Pompei’de bulunmuş Issos mozaikinden ayrıntı.

Şafak sökerken İskender bütün ordusuyla geçitleri aştı, Kilikia’ya indi. Orada kendisine, evvelce Tarsos’un Persler’de kalması için müdafaaya karar vermiş olan (İranlı vali) Arsames’in İskender’in geçitleri çoktan aşmış olduğunu haber alması üzerine, şehri boşaltmak niyetinde olduğunu bildirdiler. Fakat Tarsos ahalisi, Arsames’in şehri evvela yağma edip sonra boşaltmasından korkuyorlardı. Bu haber üzerine İskender, atlılarıyla hafif piyadelerden en çevik olanları hemen Tarsos’a sevketti. Onun yaklaştığını öğrenen Arsames de şehre en ufak bir zarar veremeden Tarsos’tan çarçabuk Dareios’un yanına kaçtı.

İskender, birdenbire sıcak, nemli Kilikia ovasına inince, hiç düşünmeden zırhını çıkardığı gibi kentin içinden geçip denize dökülen Kydnos nehrine (Berdan Çayı) dalmış. Mevsim bahardı ama Toroslar’dan akan kar sularıyla nehir hâlâ soğuktu. Aynı hatayı yaklaşık bin yıl sonra yapan Halife Memun ölürken İskender kurtuldu.” (Seton Lloyd – Türkiye’nin Tarihi. s.161)

Seton Lloyd, Gülek Boğazı’na yeni bir terim ekliyor: Tecim Yolu
Gülek Boğazı’ndan geçen “Tecim Yolu” ve toprağın büyük ölçüde verimli olması nedeniyle ovadaki Tarsus, Adana, Misis ve Anazarbos çok zengin oldular. Ancak bu zenginlik bazı güçlerin iştahını kabartır. Hele Mersin’de yaklaşık 400 yıl etkinliği gözlenen Zephyrium kenti de dâhil olmak üzere, Tarsus, Adana ve diğer kentler birbirlerine hasmane davranıp, içsel enerjilerini zayıflatınca; üçüncü yüzyılın ortalarında (MS 260’lar),

İmparator Vallerianus Sasani krallarına esir düştü. Shapur’un ordusu Kilikia’da Toros geçitlerine kadar hemen her kentin tozunu attırır. Değerli malların depolandığı yerleri ve hazine dairelerini yağmalayıp, Zephyrium gibi yerleşmeleri tarihten siler. (Seton Lloyd – Türkiye’nin Tarihi. S.240).

Jül Sezar
“İskenderiye’den, Kleopatra’nın yanından ve yatağından gelen Caesar, Antakya’ya uğrayış sonrasında Tarsus’a geldi. Tarihe yön vermiş, ünlü “geldim, gördüm yendim” savaşı için hazırlıklarını burada yaptı. Tokat/Zile seferinin hazırlıklarına buradan başladı.” (Bilge Umar. Kilikia Gezi Rehberi – S. 116.)

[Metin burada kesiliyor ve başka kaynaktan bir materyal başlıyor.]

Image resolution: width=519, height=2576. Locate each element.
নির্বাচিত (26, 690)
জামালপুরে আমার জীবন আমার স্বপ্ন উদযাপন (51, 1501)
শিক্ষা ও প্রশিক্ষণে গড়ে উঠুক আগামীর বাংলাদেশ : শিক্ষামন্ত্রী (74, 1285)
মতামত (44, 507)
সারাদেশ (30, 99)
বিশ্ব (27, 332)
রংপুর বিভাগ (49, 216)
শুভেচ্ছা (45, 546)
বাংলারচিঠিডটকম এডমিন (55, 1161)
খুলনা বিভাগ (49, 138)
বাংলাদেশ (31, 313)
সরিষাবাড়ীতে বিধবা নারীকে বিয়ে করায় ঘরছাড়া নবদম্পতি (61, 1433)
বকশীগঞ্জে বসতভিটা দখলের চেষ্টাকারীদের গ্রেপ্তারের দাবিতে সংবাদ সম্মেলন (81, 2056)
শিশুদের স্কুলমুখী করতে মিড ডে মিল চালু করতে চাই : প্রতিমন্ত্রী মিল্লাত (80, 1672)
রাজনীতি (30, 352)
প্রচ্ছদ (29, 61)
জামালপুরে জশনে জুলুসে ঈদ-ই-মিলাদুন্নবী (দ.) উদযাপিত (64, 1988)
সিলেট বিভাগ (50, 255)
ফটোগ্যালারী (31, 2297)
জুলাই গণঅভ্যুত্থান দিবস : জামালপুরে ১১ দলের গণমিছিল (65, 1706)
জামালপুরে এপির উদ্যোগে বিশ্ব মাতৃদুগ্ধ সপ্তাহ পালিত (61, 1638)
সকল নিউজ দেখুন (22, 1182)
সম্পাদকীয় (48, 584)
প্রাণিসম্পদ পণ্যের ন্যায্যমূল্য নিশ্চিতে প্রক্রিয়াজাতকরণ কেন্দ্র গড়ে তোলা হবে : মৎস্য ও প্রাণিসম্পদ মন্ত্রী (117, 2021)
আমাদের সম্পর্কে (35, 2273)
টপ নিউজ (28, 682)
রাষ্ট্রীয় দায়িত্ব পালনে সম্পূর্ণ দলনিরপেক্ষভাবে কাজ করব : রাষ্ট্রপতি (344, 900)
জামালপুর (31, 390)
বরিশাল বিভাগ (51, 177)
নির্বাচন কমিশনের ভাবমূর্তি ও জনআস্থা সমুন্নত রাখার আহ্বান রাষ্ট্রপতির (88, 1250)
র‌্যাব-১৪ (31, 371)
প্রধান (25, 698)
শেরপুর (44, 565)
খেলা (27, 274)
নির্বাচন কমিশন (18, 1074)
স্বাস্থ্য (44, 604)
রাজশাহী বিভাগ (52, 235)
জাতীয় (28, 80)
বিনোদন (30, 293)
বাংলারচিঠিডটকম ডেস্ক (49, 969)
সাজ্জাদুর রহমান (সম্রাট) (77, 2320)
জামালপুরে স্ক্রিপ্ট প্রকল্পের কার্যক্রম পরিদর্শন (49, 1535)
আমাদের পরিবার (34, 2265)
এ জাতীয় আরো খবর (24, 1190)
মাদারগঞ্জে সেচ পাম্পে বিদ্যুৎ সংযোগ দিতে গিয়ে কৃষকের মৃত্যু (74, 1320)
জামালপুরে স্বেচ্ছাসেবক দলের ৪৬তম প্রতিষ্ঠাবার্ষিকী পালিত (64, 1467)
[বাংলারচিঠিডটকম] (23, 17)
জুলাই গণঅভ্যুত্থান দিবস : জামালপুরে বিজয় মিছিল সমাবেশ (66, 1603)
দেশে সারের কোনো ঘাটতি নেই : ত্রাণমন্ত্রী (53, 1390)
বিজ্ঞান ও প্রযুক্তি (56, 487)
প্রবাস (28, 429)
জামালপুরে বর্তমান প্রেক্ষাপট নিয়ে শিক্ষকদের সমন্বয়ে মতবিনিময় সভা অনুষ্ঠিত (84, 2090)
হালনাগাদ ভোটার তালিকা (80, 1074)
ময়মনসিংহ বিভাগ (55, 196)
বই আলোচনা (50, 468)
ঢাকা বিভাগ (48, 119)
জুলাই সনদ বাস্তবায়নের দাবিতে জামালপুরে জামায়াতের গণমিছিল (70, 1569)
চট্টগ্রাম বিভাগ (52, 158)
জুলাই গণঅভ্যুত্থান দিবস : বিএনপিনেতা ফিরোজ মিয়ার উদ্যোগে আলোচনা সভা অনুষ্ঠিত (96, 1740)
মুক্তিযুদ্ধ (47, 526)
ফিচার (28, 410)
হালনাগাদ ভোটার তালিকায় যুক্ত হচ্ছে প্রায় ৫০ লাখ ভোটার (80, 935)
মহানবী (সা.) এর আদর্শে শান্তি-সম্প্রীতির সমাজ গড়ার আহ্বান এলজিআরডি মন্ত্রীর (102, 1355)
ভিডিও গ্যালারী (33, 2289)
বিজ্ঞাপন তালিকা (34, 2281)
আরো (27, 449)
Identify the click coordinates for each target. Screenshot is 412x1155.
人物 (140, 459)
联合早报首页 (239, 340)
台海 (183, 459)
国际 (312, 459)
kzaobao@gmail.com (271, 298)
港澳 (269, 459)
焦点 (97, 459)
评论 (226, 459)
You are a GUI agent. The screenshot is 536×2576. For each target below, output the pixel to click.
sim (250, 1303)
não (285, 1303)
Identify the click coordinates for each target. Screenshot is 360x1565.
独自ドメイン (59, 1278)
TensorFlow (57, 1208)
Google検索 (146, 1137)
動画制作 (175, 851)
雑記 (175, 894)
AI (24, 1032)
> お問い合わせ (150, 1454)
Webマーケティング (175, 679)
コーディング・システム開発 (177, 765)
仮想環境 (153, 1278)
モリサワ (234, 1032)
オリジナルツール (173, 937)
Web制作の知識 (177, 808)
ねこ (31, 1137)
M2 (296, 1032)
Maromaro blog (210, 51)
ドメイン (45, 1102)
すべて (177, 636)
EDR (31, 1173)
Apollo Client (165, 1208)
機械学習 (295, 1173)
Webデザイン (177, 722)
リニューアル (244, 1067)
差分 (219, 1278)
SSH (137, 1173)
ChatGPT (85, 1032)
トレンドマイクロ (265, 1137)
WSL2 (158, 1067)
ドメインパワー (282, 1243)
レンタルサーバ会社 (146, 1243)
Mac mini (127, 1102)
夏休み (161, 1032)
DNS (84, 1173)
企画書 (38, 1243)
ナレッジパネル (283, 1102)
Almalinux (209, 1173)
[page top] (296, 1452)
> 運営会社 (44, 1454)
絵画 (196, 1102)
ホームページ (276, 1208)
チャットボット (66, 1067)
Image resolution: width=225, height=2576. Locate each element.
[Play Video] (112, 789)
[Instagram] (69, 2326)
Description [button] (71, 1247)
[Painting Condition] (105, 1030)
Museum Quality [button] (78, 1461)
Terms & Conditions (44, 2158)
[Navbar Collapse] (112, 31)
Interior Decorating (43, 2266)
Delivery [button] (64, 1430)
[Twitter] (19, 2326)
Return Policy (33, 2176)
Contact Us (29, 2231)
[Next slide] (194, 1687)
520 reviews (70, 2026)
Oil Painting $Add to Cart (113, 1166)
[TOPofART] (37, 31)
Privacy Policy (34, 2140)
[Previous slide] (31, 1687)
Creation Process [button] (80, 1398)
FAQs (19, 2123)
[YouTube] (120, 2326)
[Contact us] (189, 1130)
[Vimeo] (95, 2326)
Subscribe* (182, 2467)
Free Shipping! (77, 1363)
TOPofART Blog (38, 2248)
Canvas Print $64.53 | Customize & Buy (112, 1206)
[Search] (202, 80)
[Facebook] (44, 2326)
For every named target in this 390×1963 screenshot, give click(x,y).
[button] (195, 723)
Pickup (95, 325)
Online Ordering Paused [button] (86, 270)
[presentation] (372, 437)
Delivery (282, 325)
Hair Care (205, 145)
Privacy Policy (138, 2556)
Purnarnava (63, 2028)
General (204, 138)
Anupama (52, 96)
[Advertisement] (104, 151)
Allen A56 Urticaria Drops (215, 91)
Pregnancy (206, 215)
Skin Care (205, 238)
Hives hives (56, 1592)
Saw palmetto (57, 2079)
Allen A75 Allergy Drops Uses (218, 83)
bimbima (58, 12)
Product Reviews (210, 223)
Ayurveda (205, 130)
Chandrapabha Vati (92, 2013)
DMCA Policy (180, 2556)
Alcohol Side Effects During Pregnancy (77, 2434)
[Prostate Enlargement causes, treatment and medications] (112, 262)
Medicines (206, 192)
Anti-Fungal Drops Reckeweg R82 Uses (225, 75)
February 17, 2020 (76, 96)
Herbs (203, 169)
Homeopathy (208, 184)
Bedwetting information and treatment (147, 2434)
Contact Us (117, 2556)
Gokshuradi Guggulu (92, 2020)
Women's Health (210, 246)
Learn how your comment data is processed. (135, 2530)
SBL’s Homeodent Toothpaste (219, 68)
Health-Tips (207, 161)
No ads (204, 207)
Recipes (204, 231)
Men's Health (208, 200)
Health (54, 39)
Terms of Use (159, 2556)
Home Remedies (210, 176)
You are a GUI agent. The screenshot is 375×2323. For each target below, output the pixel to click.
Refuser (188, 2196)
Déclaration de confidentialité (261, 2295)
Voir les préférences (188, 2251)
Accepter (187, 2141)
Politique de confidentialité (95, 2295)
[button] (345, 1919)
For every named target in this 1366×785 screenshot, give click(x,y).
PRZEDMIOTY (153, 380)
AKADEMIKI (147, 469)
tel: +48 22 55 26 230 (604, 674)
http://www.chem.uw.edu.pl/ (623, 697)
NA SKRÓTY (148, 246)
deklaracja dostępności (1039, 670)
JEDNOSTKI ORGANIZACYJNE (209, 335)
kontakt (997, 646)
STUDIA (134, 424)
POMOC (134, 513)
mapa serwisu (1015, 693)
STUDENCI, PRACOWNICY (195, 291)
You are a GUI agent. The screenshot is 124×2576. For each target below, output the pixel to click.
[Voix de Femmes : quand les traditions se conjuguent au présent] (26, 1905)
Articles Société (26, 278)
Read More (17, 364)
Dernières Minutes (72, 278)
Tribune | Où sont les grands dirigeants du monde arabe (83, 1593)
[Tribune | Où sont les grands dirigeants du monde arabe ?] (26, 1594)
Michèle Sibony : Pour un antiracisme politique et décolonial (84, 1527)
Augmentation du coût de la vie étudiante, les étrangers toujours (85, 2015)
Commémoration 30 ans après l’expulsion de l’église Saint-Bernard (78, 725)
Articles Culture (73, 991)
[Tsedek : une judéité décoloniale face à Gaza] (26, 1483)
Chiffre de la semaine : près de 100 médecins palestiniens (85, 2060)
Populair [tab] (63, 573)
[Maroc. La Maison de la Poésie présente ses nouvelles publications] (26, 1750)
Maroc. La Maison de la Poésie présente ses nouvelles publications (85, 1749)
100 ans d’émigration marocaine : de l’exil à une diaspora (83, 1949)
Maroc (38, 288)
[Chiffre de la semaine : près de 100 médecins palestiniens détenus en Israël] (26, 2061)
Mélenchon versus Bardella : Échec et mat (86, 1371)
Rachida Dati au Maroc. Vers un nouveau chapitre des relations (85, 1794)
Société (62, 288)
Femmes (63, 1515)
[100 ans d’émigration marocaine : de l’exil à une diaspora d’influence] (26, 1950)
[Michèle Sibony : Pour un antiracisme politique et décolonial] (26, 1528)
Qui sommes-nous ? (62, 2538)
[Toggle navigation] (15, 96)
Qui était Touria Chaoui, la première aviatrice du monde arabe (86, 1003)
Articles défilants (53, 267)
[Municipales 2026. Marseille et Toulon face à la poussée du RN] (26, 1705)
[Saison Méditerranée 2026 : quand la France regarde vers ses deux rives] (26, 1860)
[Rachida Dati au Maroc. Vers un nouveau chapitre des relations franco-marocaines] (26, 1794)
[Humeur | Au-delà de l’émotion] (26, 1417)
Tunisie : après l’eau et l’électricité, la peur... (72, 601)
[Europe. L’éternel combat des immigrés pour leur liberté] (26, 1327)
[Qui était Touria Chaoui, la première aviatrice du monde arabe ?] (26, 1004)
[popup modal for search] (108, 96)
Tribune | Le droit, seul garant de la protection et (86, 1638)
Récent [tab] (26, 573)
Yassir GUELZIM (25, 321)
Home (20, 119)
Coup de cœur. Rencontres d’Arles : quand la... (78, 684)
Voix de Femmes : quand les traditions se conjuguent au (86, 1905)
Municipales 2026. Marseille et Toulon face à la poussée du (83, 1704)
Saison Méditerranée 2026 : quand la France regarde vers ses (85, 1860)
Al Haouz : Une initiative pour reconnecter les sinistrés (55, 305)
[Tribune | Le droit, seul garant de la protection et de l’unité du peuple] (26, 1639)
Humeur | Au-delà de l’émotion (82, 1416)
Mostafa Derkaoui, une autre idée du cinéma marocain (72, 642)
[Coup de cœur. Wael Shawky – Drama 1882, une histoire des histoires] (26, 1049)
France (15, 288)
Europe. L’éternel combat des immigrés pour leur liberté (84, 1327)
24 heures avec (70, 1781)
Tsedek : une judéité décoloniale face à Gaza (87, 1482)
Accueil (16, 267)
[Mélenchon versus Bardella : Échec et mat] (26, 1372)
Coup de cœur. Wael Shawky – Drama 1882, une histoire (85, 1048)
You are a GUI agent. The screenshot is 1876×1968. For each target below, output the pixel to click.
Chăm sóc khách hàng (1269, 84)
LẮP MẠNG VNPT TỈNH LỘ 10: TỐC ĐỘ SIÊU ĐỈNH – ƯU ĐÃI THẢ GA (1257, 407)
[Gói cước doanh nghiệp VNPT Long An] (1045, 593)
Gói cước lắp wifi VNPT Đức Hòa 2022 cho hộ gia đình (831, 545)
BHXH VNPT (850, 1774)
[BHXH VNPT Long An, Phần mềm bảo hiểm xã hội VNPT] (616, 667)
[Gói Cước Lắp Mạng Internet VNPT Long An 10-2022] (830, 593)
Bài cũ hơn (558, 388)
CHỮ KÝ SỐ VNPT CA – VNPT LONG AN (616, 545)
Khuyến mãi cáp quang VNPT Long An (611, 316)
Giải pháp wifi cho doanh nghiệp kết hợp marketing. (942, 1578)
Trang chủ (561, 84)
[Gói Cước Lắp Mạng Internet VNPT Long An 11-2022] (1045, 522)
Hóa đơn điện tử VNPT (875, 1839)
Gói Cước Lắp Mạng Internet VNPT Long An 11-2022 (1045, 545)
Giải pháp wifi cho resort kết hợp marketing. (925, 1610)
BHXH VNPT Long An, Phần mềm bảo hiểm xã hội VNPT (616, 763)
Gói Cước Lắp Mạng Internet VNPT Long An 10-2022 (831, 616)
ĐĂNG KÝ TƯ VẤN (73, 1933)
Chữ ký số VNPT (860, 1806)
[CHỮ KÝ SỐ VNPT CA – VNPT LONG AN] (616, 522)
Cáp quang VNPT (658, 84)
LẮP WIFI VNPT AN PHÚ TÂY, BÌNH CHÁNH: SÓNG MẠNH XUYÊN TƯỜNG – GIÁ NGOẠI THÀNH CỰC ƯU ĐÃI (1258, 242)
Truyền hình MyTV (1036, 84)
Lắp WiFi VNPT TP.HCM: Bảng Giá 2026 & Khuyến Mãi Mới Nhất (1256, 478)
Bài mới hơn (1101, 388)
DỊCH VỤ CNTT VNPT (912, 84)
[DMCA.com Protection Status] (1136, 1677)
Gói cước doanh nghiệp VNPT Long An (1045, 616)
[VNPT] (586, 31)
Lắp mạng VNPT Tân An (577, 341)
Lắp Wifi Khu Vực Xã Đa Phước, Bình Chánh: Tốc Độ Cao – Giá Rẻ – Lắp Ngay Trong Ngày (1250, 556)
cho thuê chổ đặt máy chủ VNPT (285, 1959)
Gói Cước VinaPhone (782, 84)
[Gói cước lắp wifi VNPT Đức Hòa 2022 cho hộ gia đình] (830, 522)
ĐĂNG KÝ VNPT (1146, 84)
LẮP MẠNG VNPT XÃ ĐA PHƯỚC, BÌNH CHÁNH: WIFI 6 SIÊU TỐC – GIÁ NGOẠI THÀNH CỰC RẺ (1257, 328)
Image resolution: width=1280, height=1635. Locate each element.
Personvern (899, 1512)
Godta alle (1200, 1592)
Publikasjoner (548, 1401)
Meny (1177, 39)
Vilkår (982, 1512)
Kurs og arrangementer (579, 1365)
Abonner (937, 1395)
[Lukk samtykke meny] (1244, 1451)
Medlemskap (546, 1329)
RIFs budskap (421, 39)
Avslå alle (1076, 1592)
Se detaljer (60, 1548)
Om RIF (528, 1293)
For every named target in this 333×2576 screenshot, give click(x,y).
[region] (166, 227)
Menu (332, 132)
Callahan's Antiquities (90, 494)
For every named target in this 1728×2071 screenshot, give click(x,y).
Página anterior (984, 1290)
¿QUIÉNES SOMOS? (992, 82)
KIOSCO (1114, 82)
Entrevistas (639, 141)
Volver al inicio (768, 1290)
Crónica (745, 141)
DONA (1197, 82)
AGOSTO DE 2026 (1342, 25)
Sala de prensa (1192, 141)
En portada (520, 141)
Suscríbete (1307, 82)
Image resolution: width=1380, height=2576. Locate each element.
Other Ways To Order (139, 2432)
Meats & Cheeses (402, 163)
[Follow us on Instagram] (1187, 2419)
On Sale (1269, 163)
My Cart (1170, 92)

Gaius Iulius Caesar ( Jül Sezar)
(12 Temmuz, MÖ 100 – 15 Mart, MÖ 44), Eski Roma’da asker ve siyasetçi, aynı zamanda en bilinen Roma Konsülüdür. Tarsus’u ilk ziyaret eden Romalı komutandır. (Sezar günümüzde iz bırakan kişiliği ile günlük yaşamımıza da girmiştir. (Örneğin: Sezaryan, Sezar salata, Jülyen Takvimi… gibi).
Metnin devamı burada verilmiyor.